# OPC Client



## Benny27 (24 Januar 2008)

hallo,  

Habe folgendes Problem: Ich möchte gerne mit dem OPC Client prOPCKit von Production Robots Engineering Items erstellen, Items schreiben und Items lesen. Jedoch finde ich dafür keine Befehle. Kann mir da vielleicht jemand weiterhelfen??? Das Verbinden zum OPC Server ist kein Problem


----------



## Question_mark (24 Januar 2008)

*OPC-Client*

Hallo,



			
				Benny schrieb:
			
		

> OPC Client prOPCKit von Production Robots Engineering Items erstellen, Items schreiben und Items lesen.



Ich kenne den Client von PRE nicht, aber grundsätzlich musst Du erstmal OPC-Groups erstellen, in diesen kannst Du dann die Items erstellen.

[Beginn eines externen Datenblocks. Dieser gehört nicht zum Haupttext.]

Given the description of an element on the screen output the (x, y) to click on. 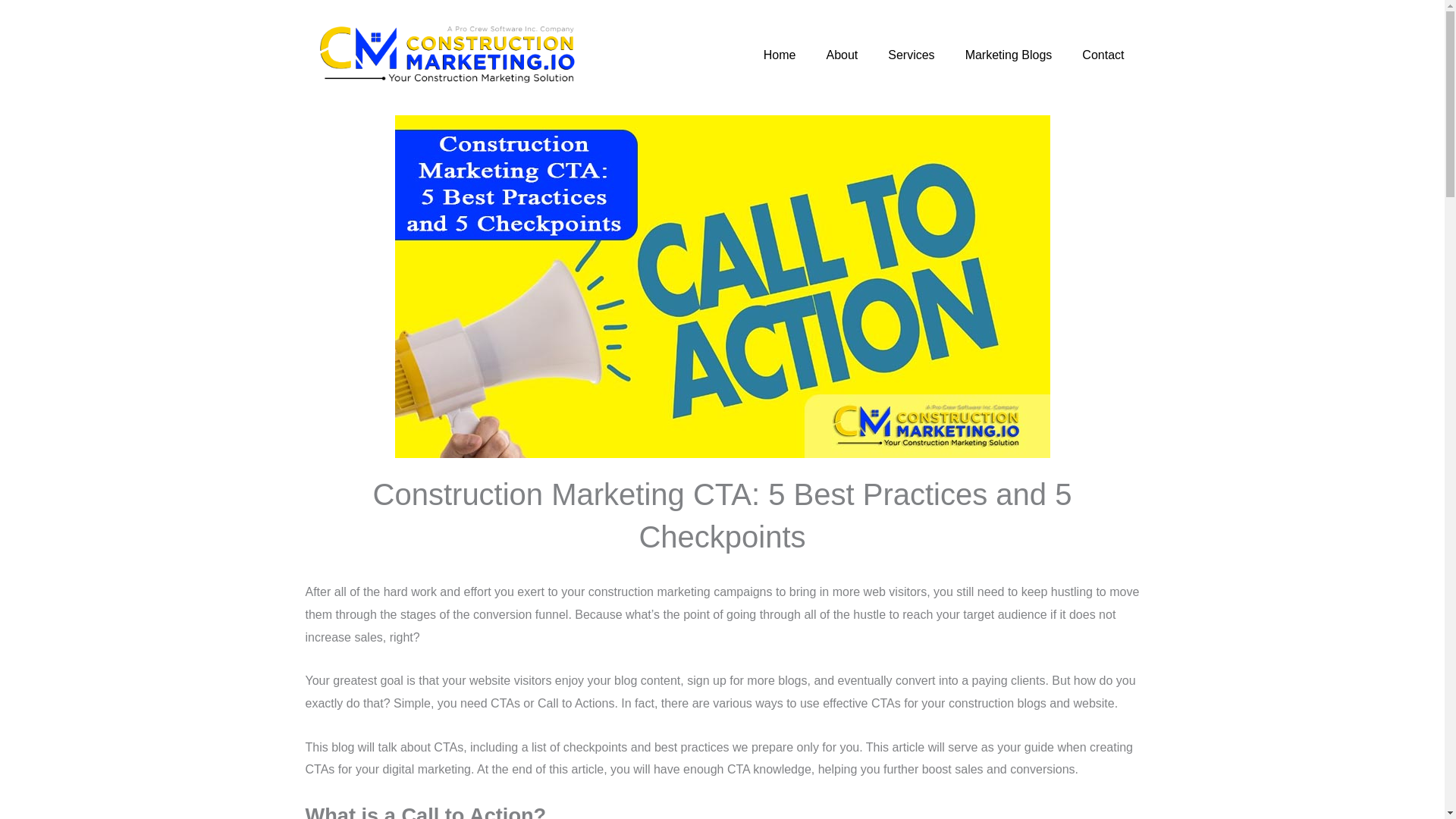
Home (779, 54)
About (841, 54)
Marketing Blogs (1008, 54)
Services (910, 54)
Contact (1102, 54)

Sind bei dem Client denn keine Beispiele oder Anleitungen dabei ?

Gruß

Question_mark


----------



## Question_mark (24 Januar 2008)

*Kleiner Nachtrag*

Hallo,

zwei Minuten googeln haben eine .doc Datei mit allen Informationen und Programmbeispielen in Delphi gebracht.



			
				Benny27 schrieb:
			
		

> Items schreiben und Items lesen


Sollen die Werte aus einer SPS geschrieben und gelesen werden ?
Welchen OPC-Server verwendest Du ?
Das von Dir benannte Produkt ist hauptsächlich ein Toolkit zur Erstellung von OPC-Servern in Delphi. Bedenke jedoch, dass der Begriff OPC-Server/Client nicht automatisch mit Daten lesen/schreiben im Zusammenhang mit einer SPS zu sehen ist. Es heisst lediglich, dass eine nach den OPC-Normen definierte Schnittstelle im Server und Client vorhanden ist. Man kann natürlich auch einen Server nach den OPC-Normen programmieren, der Dir nur das Datum und die Uhrzeit liefert. Oder meinetwegen auch den freien Speicherplatz auf Deiner Festplatte ...
Er darf sich trotzdem OPC-Server nennen, weil die Schnittstelle eben OPC konform programmiert ist. 
Du wirst da Dein Vorhaben noch etwas genauer erklären müssen.

Gruß

Question_mark


----------



## Benny27 (24 Januar 2008)

Ich verwende den s7/s5 OPC Server von Softing und eine s7 300.  Desweiteren mache ich eine Auswertung über Delphi. Die ausgewerteten Daten möchte ich über den OPC Client als Variablen an die SPS schicken. Was ich mit dem Client machen möchte, indem ich Items schreiben und lesen kann. Ich habe auch schon mit einem andern Demo Client versucht Items zu schreiben und zu lesen was auch ohne Probleme funktioniert hat.


----------



## Question_mark (24 Januar 2008)

*Sind noch ein paar Euronen im Projektetat ?*

Hallo,

jetzt kommt es nur noch darauf an, wie teuer Deine Arbeitszeit ist. Da kann man weiter am Client rumbasteln, aber hier ist ein Link :

http://www.kassl.de/opc/order.shtml

Dann klicke auf die zweite Auswahl von oben mit der Beschriftung "dOPC DA v3.03". Da hast Du für schlappe 261,- Euronen Deinen OPC DA Client. Und Deine Anwendung ist ratzfatz fertig. Kann ich nur bestens empfehlen, schnell, stabil (läuft bei mir in vielen Anwendungen im 24/7 Betrieb) und ohne Probleme.

Gruß

Question_mark


----------



## DELTALOGIC Support (25 Januar 2008)

Also Client Controls als ActiveX sollten bei dem OPC-Server eigentlich dabei sein. Da braucht man nicht unbedingt extra Geld ausgeben.

Bernhard Götz


----------